**Problem description:** All lines from the one containing "Succession (624, 2170)" down to the one containing "Customer Stories (926, 2062)", both ends included, are to be given again exactly; omit the rest of the listing below.

====

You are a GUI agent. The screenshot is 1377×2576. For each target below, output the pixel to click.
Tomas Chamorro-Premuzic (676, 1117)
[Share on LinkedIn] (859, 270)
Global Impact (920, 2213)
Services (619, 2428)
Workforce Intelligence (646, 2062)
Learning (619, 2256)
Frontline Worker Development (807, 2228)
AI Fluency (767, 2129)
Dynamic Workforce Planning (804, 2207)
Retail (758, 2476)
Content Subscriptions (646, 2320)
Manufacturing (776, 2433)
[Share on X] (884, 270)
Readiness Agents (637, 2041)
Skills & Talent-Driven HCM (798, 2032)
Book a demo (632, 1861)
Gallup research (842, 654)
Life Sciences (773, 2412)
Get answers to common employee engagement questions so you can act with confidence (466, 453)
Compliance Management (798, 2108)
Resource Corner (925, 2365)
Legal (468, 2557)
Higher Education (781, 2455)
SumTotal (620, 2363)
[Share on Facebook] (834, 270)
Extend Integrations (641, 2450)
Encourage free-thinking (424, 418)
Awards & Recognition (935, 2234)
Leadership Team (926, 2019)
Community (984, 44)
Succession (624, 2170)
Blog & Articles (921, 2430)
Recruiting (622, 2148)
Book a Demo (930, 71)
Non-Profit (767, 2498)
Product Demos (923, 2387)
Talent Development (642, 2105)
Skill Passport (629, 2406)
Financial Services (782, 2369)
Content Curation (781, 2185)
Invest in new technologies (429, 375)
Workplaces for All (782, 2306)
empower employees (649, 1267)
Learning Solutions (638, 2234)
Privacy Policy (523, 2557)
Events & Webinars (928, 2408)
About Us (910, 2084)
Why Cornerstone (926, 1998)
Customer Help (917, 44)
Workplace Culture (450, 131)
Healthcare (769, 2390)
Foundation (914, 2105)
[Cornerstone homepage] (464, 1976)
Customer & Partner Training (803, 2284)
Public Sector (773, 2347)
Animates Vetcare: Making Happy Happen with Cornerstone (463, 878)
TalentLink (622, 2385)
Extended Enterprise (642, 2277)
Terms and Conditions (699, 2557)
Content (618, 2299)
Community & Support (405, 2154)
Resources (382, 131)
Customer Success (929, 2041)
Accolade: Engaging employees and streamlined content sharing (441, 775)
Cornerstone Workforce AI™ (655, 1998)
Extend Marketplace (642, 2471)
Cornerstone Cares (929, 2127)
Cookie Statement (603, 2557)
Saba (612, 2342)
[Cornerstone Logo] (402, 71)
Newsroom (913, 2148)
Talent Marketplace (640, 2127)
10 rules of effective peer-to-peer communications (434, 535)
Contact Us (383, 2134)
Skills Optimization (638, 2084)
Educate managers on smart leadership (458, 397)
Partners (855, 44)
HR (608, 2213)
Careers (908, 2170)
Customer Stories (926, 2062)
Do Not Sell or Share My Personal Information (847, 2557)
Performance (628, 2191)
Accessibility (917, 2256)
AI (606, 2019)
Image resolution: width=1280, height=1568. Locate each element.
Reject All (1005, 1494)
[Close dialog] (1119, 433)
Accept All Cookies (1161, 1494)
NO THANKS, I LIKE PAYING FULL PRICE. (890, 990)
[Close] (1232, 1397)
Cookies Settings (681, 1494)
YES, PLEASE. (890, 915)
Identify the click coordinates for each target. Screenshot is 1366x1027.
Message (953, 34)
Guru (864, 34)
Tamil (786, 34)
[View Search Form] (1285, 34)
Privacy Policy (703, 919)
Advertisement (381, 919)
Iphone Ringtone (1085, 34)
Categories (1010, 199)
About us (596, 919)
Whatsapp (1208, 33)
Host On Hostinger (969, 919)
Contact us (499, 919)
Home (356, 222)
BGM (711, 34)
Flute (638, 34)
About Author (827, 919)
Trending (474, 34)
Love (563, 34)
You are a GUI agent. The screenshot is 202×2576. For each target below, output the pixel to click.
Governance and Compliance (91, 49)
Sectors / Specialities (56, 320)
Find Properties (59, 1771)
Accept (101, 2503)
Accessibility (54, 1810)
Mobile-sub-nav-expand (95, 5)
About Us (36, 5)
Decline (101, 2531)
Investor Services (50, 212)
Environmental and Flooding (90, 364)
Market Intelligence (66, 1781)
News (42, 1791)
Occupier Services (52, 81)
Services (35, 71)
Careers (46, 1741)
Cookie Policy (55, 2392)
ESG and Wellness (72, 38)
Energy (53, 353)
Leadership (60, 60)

====

**Response to this task:**
Succession (624, 2170)
Blog & Articles (921, 2430)
Recruiting (622, 2148)
Book a Demo (930, 71)
Non-Profit (767, 2498)
Product Demos (923, 2387)
Talent Development (642, 2105)
Skill Passport (629, 2406)
Financial Services (782, 2369)
Content Curation (781, 2185)
Invest in new technologies (429, 375)
Workplaces for All (782, 2306)
empower employees (649, 1267)
Learning Solutions (638, 2234)
Privacy Policy (523, 2557)
Events & Webinars (928, 2408)
About Us (910, 2084)
Why Cornerstone (926, 1998)
Customer Help (917, 44)
Workplace Culture (450, 131)
Healthcare (769, 2390)
Foundation (914, 2105)
[Cornerstone homepage] (464, 1976)
Customer & Partner Training (803, 2284)
Public Sector (773, 2347)
Animates Vetcare: Making Happy Happen with Cornerstone (463, 878)
TalentLink (622, 2385)
Extended Enterprise (642, 2277)
Terms and Conditions (699, 2557)
Content (618, 2299)
Community & Support (405, 2154)
Resources (382, 131)
Customer Success (929, 2041)
Accolade: Engaging employees and streamlined content sharing (441, 775)
Cornerstone Workforce AI™ (655, 1998)
Extend Marketplace (642, 2471)
Cornerstone Cares (929, 2127)
Cookie Statement (603, 2557)
Saba (612, 2342)
[Cornerstone Logo] (402, 71)
Newsroom (913, 2148)
Talent Marketplace (640, 2127)
10 rules of effective peer-to-peer communications (434, 535)
Contact Us (383, 2134)
Skills Optimization (638, 2084)
Educate managers on smart leadership (458, 397)
Partners (855, 44)
HR (608, 2213)
Careers (908, 2170)
Customer Stories (926, 2062)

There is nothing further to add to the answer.